雇用確認できぬ場合/「入札参加させず」明記/監理技術者制度で更なる徹底

2004-07-20

 国土交通省は、今年3月1日から運用している「監理技術者制度運用マニュアル」の更なる徹底を目的に、監理技術者の途中交代、専任制、雇用関係の確認などについて、改めて各地方整備局に通知した。また、同マニュアルには技術者と企業間の恒常的な雇用関係を「入札以前に3か月以上の雇用関係があること」と示した。今回の通知では、雇用関係が確認できない場合は「入札に参加させない」と改めて明文化した。
 さらに、監理技術者などの途中交代で、工事請負代金額が2500万円以上の工事の工期途中で交代を認めた時は、工事実績情報サービス(CORINS)に変更登録するよう徹底する。

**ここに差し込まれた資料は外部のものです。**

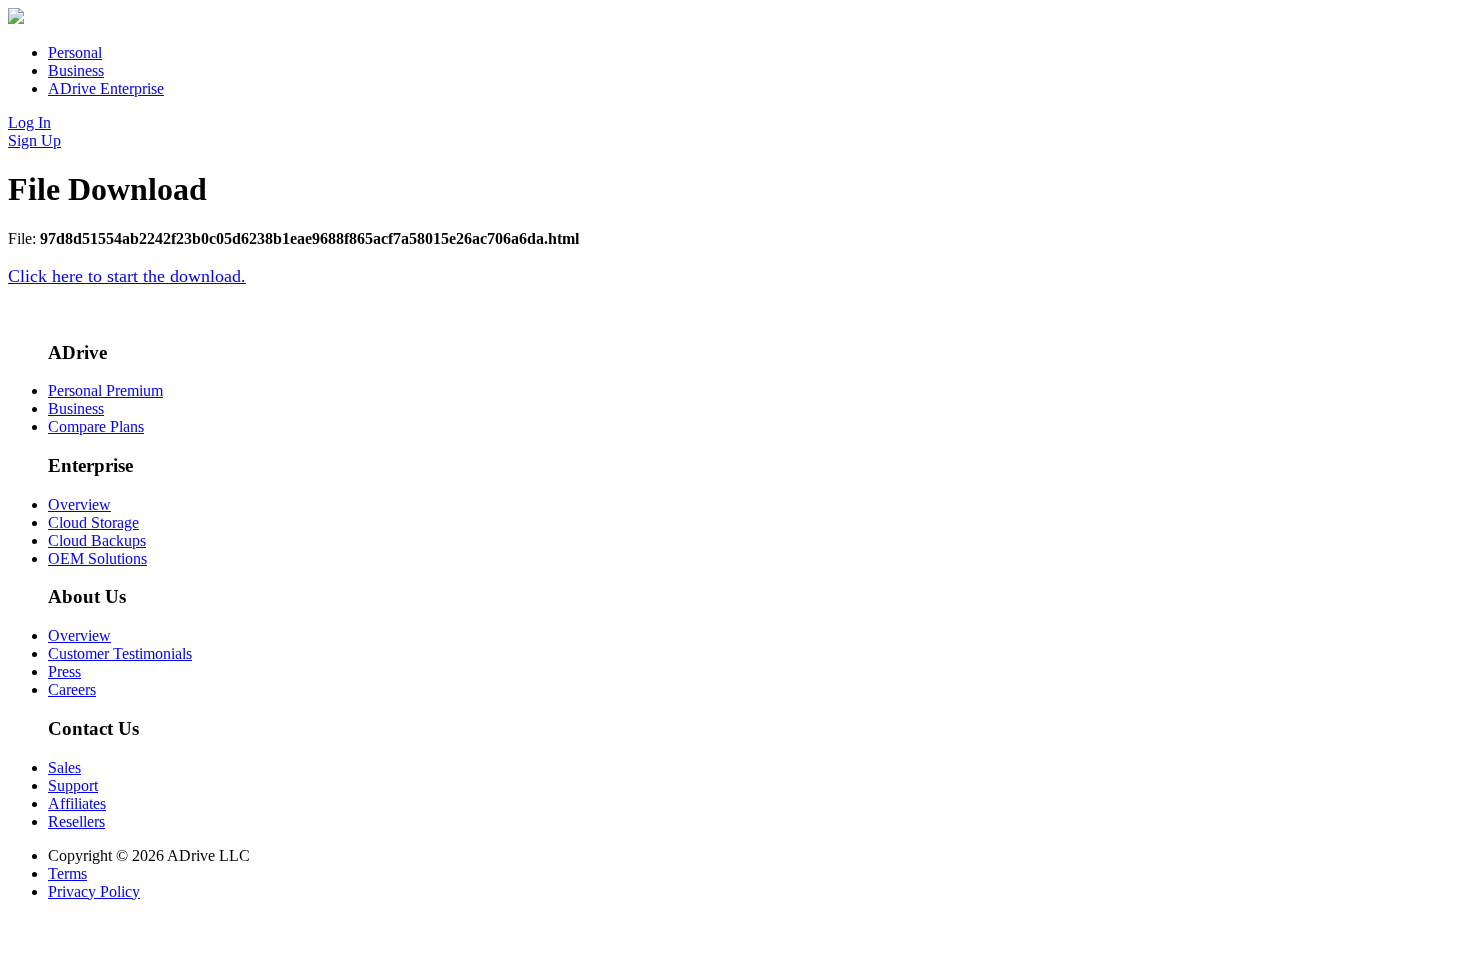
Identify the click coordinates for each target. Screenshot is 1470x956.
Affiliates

 監理技術者の恒常的な雇用関係の確認方法には、監理技術者資格者証の写しを求める。これに疑義があった場合は、健康保険被保険者証の写しなどで確認する。確認できない場合は、入札に参加させない。入札参加希望者への周知方法は、一般競争入札の入札説明書、公募型指名競争入札の技術資料作成要領、工事希望型指名競争入札では送付資料の監理技術者関係部分に明記する。
 同省は、今年3月1日に建設業法が改正されたことを受け、建設工事の適正な施工確保を目的に「監理技術者制度運用マニュアル」を作成し、周知徹底を図ってきた。すでに、各地方整備局では同マニュアルを基に雇用関係のチェックなどを実施していたが、本省通知を出すことで、更なる周知徹底を図る考えだ。
 一方、同省が以前行ったアンケートでは47都道府県のうち23団体で建設現場に専任する主任・監理技術者と請負業者との雇用関係が、3か月以上あることをチェックしていた。また、実施する予定でいると答えた団体を含めると40団体が実施済あるいは実施予定だということがわかっている。
 監理技術者は、施工計画の作成、工程管理、品質管理その他の技術上の管理や工事現場で働く者の指導監督が職務。通常、公共工事発注者から直接工事を請負い(元請業者)、そのうち3000万円(建築一式工事の場合は4500万円)以上を下請に発注する場合、建設業法第26条第2項の規定により一定の資格を有する監理技術者を工事現場に専任することが定められている。